MEANS AND ENDS
By MICHAEL PERKINS
And if you don’t know where you’re goin’, any road’ll take you there—-George Harrison
THE PERSON WHO COINED THE PHRASE, “there’s more than one way to skin a cat” may not have been a photographer, but he/she certainly summed up a key truth about picture-making. Ever since we first started freezing images in boxes, we’ve been trying to craft shortcuts to the creation of our favorite effects, generally adopting the idea that results are about just that, results, and who really sweats what tool or technique you used to get them? Some of the earliest problems in photography, like engineering media sensitive enough to make immediate exposures, took decades to solve, as did the puzzle of providing supplementary flash without, you know, setting fire to the drapes. But we are now at a stage when the tinkerer’s first version of how to pull off something is followed up by simpler shortcuts in less and less time.
More and more, we initially discover how to do things by fairly laborious means, only to turn around seconds later and see a digital or A.I. shortcut that performs the same magic trick at the flick of a button or swipe of a screen. This convenience, wonderful as it is, is sometimes met with suspicion, as if a thing can’t be worthy or good if it comes too easy. This view, that only shooters who bravely grapple with unwieldy processes are making “real” pictures, is a snotty country-cousin to the belief that only those who shoot all-manual are “true” photographers. Me, I’m fine with painting a big wall with a paint brush, but, if I can do it just as well in half the time with a roller, then, yes, please, hook me up.
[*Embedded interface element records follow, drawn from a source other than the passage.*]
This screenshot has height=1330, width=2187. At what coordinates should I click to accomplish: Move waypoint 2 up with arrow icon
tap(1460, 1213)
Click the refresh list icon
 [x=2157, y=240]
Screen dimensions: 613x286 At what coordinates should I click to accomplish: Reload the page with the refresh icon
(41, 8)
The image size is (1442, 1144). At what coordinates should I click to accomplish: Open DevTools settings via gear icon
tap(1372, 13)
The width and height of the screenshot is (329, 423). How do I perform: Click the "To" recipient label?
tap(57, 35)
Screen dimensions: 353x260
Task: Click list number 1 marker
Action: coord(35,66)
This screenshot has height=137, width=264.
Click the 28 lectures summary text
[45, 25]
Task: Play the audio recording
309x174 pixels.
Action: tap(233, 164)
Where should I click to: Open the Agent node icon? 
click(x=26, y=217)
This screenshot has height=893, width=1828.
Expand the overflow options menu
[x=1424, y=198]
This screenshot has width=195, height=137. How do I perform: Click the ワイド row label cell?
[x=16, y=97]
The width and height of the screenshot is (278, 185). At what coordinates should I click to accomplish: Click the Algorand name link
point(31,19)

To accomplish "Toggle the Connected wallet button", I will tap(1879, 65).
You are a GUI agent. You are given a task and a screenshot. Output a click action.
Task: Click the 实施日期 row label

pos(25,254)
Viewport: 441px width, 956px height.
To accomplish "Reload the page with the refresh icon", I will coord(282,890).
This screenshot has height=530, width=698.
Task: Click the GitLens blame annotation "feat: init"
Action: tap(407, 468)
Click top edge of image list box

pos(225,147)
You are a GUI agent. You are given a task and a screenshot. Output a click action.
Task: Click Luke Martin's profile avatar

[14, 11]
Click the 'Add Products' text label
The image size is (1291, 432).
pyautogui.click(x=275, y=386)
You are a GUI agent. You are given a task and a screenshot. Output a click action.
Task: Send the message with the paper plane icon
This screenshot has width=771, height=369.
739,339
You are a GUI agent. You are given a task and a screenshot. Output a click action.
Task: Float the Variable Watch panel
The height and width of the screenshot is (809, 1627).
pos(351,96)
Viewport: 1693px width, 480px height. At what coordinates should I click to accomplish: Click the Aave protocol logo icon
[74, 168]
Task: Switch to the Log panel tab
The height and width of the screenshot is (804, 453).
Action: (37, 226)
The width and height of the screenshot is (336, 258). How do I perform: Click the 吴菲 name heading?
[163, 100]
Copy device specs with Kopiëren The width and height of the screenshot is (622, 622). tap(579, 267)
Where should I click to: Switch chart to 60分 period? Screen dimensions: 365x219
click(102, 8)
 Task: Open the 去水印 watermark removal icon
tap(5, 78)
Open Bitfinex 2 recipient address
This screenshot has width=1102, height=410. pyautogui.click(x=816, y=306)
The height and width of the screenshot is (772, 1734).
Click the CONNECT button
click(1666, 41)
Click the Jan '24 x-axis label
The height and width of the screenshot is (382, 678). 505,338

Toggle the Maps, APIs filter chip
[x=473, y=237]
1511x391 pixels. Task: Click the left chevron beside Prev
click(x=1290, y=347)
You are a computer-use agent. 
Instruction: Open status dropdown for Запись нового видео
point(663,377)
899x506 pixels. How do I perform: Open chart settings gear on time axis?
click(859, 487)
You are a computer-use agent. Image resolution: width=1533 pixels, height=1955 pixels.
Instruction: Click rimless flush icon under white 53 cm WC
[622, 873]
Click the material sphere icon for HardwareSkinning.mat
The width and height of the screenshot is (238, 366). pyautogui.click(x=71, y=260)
Selective “Lensbaby” focus, achieved in post-processing with a quick pinch and swipe via the Hipstamatic phone app.
Take, as an example, the recent love affair many have struck with the manual lenses that allow for selective focus to be achieved in-camera, as marketed wonderfully well by Lensbaby and other optics houses. With such specialized glass, a floating “sweet spot” of sharpness is preselected by the user, placed wherever he/she may desire it, surrounded by a soft haze that serves to call extra attention to the subject matter within the selected focus area…all of it done in-camera. These specialized lenses are fairly costly and tend to be one-trick ponies, in that their optics may not be optimum for all the uses found on standard glass. And then there is the time spent in climbing the lens’ learning curve, since uniform results are far from guaranteed.
Now, contrast that to a single trick among dozens of offered post-processing effects within a single phone app, which, in the case of our illustration, is called Hipstamatic. Selecting “depth of field” among the choices, and applying a little stretch-and-pinch of the fingers, renders the Lensbaby effect immediately, and with even greater flexibility, since, with the ability for endless re-dos of the effect before locking in the final version, there is no standard trial-and-error. Also, since you are basically working on a copy of your original, it remains pristine and ready to be taken in other directions on another day, based on your whim. All for the one-time cost of the app, which, in this case, was zero.
Having once invested in the speciality lenses required to make such a shot, must I regard the app-rendered version “less than”? Certainly not in the quality or effectiveness of the final result, and certainly not when it comes to any yardstick of economy or efficiency. The app does what I ask of all photographic processes; places as few barriers as possible between my vision of an image and my ability to hold the result in my hand. Sometimes, as G.Harrison implies, you want to calmly saunter down the old dirt road. And sometimes you want to take the expressway.